Em crise pede-se amor, requere-se amor, compaixão (nada tem que ver com caridadezinha), por nós e pelos outros.
Trata-se de dar e estar ao serviço, e só conseguimos fazer isso se olharmos para os nossos próprios medos, reconhecermos quais são, e seguir agindo com a vulnerabilidade de um coração aberto, disposto a dar, apesar dos medos e receios identificados.
A pergunta primeira, aquela que se coloca antes de sermos completamente engolfados pelas notícias que saem em catadupa – sem nenhuma novidade quanto a descobertas específicas, apenas entorpecimento mental que se aloja no corpo e requisita congelamento do espírito – é: Quem sou eu relativamente à situação presente?

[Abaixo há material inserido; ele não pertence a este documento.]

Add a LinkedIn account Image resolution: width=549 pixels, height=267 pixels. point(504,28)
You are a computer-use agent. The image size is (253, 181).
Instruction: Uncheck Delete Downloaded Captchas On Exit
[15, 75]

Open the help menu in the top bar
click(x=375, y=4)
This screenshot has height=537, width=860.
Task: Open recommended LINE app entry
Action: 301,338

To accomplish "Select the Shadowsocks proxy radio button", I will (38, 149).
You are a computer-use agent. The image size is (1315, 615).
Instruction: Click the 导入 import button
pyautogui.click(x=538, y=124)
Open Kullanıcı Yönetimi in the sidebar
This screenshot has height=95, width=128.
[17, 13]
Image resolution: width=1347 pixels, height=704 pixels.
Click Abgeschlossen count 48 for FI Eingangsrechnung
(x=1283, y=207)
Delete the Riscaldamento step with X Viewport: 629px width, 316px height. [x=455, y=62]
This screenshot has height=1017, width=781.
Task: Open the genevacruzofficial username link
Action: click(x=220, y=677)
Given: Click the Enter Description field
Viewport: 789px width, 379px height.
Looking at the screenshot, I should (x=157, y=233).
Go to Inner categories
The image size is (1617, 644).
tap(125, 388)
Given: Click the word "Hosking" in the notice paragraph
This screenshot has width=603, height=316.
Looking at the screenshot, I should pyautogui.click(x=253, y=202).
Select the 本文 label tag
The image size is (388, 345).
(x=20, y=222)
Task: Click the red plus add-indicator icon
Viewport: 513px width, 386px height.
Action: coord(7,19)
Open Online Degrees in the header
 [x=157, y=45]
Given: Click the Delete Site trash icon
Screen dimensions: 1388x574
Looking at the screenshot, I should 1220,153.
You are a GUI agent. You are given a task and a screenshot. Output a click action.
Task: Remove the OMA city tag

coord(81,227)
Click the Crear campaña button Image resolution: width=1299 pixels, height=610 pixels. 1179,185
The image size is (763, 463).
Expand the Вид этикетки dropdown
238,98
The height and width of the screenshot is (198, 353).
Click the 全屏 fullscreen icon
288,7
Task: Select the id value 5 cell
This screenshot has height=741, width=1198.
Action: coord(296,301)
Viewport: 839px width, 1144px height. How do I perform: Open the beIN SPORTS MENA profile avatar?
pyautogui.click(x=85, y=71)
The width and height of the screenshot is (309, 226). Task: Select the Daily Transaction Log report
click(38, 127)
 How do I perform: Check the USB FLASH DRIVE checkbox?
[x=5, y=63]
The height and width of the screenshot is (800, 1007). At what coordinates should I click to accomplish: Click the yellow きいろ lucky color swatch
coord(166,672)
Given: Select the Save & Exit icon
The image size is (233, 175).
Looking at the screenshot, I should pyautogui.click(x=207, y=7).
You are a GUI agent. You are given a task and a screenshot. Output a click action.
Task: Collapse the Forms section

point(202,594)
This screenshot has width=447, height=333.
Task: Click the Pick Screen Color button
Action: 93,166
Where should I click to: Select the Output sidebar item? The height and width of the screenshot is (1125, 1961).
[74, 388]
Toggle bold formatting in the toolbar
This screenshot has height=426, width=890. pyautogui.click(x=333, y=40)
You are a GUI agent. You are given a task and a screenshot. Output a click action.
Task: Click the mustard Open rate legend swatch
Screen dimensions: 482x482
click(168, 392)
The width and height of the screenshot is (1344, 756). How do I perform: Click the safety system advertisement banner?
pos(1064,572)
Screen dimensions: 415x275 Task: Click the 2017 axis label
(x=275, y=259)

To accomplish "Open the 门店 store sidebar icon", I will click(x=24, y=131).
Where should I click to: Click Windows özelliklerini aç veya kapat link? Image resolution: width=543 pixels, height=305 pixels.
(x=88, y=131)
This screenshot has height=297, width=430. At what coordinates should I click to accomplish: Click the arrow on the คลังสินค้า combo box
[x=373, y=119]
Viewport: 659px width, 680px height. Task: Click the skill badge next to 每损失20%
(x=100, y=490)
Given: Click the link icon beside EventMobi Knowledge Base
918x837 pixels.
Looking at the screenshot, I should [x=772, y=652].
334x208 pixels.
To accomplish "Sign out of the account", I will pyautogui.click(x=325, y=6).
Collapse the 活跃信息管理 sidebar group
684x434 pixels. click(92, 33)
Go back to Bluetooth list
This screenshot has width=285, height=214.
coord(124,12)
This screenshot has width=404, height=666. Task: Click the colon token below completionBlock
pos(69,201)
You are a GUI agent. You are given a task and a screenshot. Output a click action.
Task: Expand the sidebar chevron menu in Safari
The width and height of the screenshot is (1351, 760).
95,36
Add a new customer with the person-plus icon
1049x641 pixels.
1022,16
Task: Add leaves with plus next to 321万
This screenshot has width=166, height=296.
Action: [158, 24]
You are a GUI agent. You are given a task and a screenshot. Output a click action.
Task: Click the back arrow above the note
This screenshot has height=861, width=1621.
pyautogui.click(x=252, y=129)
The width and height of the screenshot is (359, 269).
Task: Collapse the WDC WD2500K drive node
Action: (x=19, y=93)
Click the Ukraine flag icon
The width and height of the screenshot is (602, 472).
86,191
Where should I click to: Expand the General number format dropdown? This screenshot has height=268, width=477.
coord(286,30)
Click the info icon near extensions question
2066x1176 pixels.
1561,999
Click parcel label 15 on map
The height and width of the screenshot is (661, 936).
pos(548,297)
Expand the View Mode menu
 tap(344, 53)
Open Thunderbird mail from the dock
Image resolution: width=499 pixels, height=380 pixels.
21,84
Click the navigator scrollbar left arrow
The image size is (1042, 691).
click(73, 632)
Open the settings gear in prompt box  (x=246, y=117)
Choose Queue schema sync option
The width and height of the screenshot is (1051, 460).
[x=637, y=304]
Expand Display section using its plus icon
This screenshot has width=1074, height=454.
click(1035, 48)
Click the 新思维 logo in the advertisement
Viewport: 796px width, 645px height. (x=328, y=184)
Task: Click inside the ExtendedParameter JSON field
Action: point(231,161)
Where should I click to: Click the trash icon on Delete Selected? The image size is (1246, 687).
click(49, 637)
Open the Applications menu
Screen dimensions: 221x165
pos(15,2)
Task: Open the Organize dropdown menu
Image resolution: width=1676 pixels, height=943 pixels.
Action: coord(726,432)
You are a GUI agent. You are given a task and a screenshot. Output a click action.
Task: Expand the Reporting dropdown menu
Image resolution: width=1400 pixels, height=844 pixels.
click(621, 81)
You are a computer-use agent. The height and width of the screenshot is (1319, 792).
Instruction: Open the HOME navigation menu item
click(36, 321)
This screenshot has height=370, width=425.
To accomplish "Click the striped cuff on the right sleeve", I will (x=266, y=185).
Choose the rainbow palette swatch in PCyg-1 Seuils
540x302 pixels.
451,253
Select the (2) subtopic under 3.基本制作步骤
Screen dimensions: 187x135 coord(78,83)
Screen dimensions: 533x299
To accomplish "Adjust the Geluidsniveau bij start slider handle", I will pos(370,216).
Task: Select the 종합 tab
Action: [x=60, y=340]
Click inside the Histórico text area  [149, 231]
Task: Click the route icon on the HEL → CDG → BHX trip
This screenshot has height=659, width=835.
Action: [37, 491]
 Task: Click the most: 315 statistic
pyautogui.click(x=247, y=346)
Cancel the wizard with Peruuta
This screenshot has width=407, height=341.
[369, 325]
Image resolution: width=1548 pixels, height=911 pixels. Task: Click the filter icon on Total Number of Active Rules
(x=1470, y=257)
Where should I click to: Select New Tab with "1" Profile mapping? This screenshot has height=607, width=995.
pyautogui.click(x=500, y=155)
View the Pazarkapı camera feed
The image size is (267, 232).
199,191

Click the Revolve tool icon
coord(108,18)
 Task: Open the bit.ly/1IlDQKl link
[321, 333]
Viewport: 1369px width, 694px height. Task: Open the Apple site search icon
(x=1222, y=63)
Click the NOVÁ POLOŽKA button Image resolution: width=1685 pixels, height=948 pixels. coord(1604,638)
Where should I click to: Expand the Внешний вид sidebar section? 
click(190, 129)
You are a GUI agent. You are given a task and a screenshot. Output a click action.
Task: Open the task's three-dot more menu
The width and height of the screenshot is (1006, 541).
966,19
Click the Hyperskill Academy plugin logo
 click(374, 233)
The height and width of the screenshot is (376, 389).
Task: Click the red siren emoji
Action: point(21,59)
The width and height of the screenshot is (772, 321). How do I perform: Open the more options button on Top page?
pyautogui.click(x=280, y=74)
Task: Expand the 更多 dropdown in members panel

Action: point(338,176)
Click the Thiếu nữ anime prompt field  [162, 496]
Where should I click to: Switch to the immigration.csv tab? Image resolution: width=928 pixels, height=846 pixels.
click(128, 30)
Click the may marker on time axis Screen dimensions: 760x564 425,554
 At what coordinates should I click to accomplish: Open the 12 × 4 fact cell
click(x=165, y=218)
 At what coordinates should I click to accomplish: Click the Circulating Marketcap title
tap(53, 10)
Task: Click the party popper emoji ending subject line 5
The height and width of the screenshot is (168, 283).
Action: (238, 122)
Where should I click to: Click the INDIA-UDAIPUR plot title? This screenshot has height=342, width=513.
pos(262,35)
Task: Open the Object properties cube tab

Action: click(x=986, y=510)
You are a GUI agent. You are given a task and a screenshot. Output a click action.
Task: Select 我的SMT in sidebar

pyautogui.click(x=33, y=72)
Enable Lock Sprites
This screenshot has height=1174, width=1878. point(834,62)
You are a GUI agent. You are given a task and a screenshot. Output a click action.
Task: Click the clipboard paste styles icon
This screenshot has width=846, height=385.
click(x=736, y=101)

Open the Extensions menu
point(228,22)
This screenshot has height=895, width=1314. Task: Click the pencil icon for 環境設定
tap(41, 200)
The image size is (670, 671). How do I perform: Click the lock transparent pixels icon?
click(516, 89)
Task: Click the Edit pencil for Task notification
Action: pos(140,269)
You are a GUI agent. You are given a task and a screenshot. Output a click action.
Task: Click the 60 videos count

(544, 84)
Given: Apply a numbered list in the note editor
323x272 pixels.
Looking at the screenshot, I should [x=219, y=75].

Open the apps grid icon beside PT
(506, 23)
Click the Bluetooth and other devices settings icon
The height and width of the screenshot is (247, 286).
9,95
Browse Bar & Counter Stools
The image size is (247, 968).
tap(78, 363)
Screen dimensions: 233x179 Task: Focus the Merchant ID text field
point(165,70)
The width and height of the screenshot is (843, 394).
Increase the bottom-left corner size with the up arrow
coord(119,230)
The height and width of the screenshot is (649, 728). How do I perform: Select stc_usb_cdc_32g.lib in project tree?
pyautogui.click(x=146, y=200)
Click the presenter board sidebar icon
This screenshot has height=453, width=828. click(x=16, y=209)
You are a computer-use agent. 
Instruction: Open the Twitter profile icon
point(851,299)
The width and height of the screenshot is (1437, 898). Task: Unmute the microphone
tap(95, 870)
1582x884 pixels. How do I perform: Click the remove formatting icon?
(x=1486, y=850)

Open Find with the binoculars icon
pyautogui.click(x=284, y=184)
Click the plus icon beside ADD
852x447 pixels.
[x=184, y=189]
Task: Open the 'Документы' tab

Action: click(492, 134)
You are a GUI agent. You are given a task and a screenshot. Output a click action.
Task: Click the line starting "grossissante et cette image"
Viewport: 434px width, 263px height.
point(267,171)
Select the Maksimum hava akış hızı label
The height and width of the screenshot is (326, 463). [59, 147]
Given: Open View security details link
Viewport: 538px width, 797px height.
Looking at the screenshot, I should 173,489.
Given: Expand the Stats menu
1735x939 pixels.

Somos capazes de estar presentes com o que sentimos? Sem querermos consumir seja o que for – dos chocolates às notícias? Sem querermos fugir porque há qualquer tarefa que requer urgência – nem que seja a de calar a ansiedade e os receios?
O que é que eu sinto e quem sou eu enquanto ser humano, pessoa, nesta situação? Posso permitir-me tomar consciência, para então depois acercar-me mais para fora e relacionar-me com as circunstâncias mais externas, colectivas, globais?
Estar no centro do furacão sem consciência é enrolar-se nele, não há ponto focal, não há capacidade de observação, de indagação, de questionamento, o que há é reacção, reactividade. Sem presença consciente não há raízes que ancorem qualquer visão possível de um presente-futuro desenvolver-se. E para se ser presença consciente é necessário cultivar observar momento-a-momento, não viver nas experiências do passado, não avaliar o presente à luz do passado. Para se cultivar presença consciente é necessário principalmente estar-se aberto e disponível, com a vulnerabilidade que isso requer para o que se passa aqui-e-agora.
A fragilidade posta a nú da nossa interconectividade e interdependência requer que olhemos para nós e para os outros, as nossas limitações individuais e colectivas, com reverência e humildade. E requer depois que cuidemos de as superar, de as fortalecer, de seguir um caminho em que o mais fraco do colectivo é muito mais reconhecido, muito mais amparado, tem acesso a muito melhores condições do que até agora. É assim que sabemos que os nossos alicerces são fortes e que os embates não atacam mais uns em detrimento de outros.
Se voltamos a conversas divisórias – seja porque que questão e em que campo for – é porque as soluções apresentadas não acompanham, não reconhecem e nem respondem ao que nos está a ser pedido.
Está espelhado pelos países mundo fora que é a acção através do coração, de estar disposto a dar, que tem permitido agir e superar esta crise. Não tem sido a economia, nem os grandes grupos económicos – que pedem que Governos afora salvem os números. Aliás, praticam o querer receber, dar não é muito a sua política.
Tem sido a colaboração cívica, as pessoas que se juntam para conseguir arranjar material que os hospitais não têm (porque os governos já não investiam em necessidades básicas e mínimas), para suprir as dificuldades dos serviços, para ajudar os vizinhos que vivem sozinhos e não podem ir às compras, as empresas e as pessoas que as constituem que continuam a trabalhar fazendo face às necessidades do momento, e claro também a colaboração de entidades governamentais – muito em parte pelas pessoas que aí trabalham incansavelmente – que não se limitam a ser instituições!, etc. Devia haver uma economia baseada no coração e não na finança. Mostram os factos que é a humanidade que aí reside no coração que faz a diferença.
Talvez seja verdade que aprender a criar é o maior desafio do homem. E neste caso criar um lugar que beneficie todos e todas.